El Nino is lurking in the wings

A supercharged El Nino event - the climate phenomenon responsible for disrupting weather patterns across entire hemispheres - is reported to have a high probability of developing in the second half of 2026, according to the DW report. El Nino typically brings hotter, drier conditions to large parts of the world, which in fire terms translates roughly to "someone left the oven on and also there is a drought."

When you combine an already record-scorching 2026 with the potential arrival of a strong El Nino, climate scientists are raising serious alarm bells about what the rest of the year could look like for fire-prone regions including South America, Southeast Asia, Southern Europe, and parts of Australia.

The numbers are genuinely staggering

To put 150 million hectares into some kind of brain-friendly context:

  • That is roughly 1.5 billion football fields worth of burned land
  • It exceeds the combined area of several European countries
  • And again - this is just through the early months of the year

Scientists have been warning for years that rising global temperatures create longer, more intense fire seasons. The data coming out of early 2026 suggests those warnings were, if anything, conservative.

So what happens next?

The DW report indicates that if El Nino does materialize with the strength currently being projected, the second half of 2026 could see fire activity significantly surpass what has already been recorded. Regions dependent on monsoon rains or seasonal moisture could see those weather patterns disrupted, drying out vegetation and extending fire conditions well into periods that historically offered some relief.

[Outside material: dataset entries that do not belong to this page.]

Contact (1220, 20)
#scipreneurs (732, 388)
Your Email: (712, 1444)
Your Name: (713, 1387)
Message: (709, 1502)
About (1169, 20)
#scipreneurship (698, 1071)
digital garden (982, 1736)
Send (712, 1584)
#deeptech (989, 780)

Firefighting agencies, governments, and communities in vulnerable regions are being urged to prepare now rather than react later - a concept that, historically speaking, humanity has had a complicated relationship with.

The planet is hot, getting hotter, and apparently has access to a very large box of matches. The second half of 2026 will be a critical test of whether global preparedness has kept pace with global warming - and early indicators suggest we really should have studied harder.